It's not without reason I think that this week began with news (very late in the day Sunday) that the most hated man in the world had been found and killed by US Forces. Osama bin Laden didn't invent hatred or religious intolerance or xenophobia or antisemitism though historians may well argue he was a unique blend of each of those and other toxins and poisons, proving yet again that the whole is far too often greater than the sum of parts.
Winston Churchill once observed, "a fanatic is someone who cannot change his mind and who will not change the subject." He'd had first hand experience with just such a person, Adolf Hitler, whose death, as was bin Laden's, was announced on the first of May, sixty-six years earlier. Hitler and his National Socialists had harnessed centuries old ignorant hatred to the technological innovation of the Industrial Age to create Hell on Earth, the Holocaust.
Language is one, if not the greatest, of our species' triumphs and yet in no language can the totality of the hatred and destruction that was the Holocaust be adequately captured. The Jewish faith, who were targeted and ticketed for wholesale eradication, refer to the Shoah (שואה) in Hebrew. In German, with chilling precision, it's the Endlösung der Judenfrage, the "Final Solution of the Jewish Question."

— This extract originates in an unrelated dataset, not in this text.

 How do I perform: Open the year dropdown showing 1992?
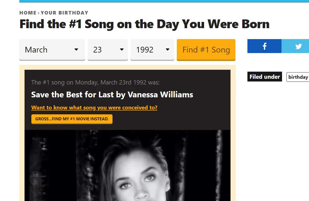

The origins of racial/religious/ethnic/tribal/political intolerance and hatred of the other that lead to, and end in, mass murder didn't start in Central Europe in the 1930's. Genocide has a history that's no mystery, just its actual beginning is lost in the mists of time. It has been practiced, if that's the word you can become comfortable using, in every corner of the globe in every era and epoch of our stay on this planet. The ebb and flow of the tide of fanaticism has a rhythm and rhyme independent of reason and rational thought.
Events earlier this week serve, in their way, to underscore the importance of The Days of Remembrance which began last Sunday and continues through tomorrow. This link won't take you to the #1 box office smash in cinemas everywhere, but it is helpful, only if you wish.

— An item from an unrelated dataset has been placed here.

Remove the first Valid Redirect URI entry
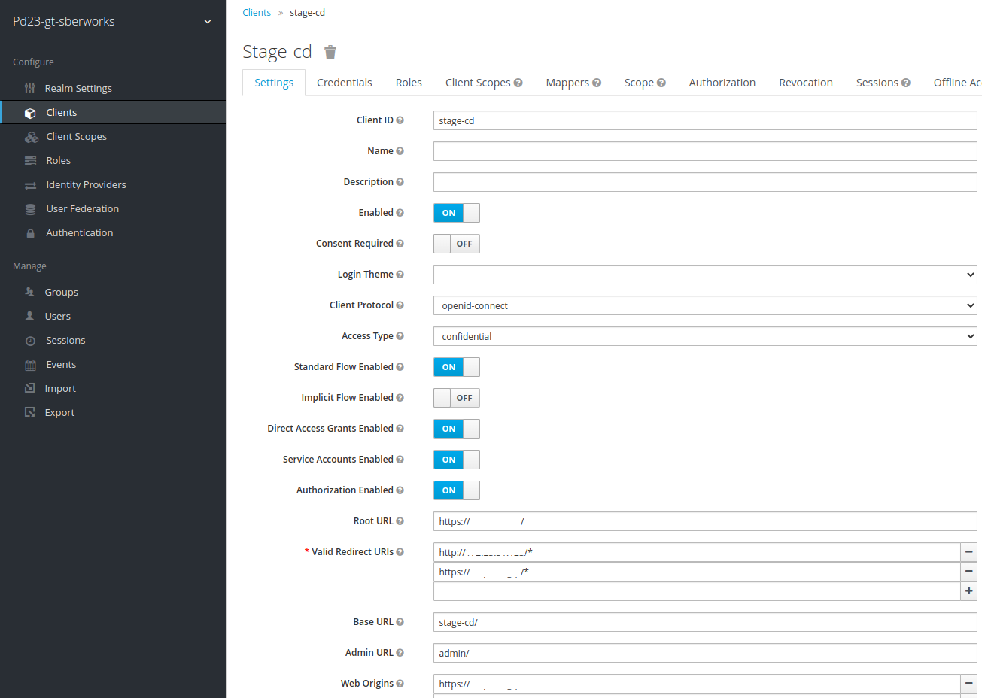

I want to believe, because I almost have to, it wasn't an accident that a scourge of humanity was removed from us just as we examined the question, Justice and Accountability in the Face of Genocide: What Have We Learned? We availed ourselves of an opportunity to impose accountability, in a manner I feel Martin Niemöller might have accepted if not approved.
History's lessons don't learn themselves and sometimes we are too distracted to make them our own. And it's the persistence of our insistence in not gaining enough knowledge from our trials and travails that makes we worry and wonder how many more cycles we have yet to endure.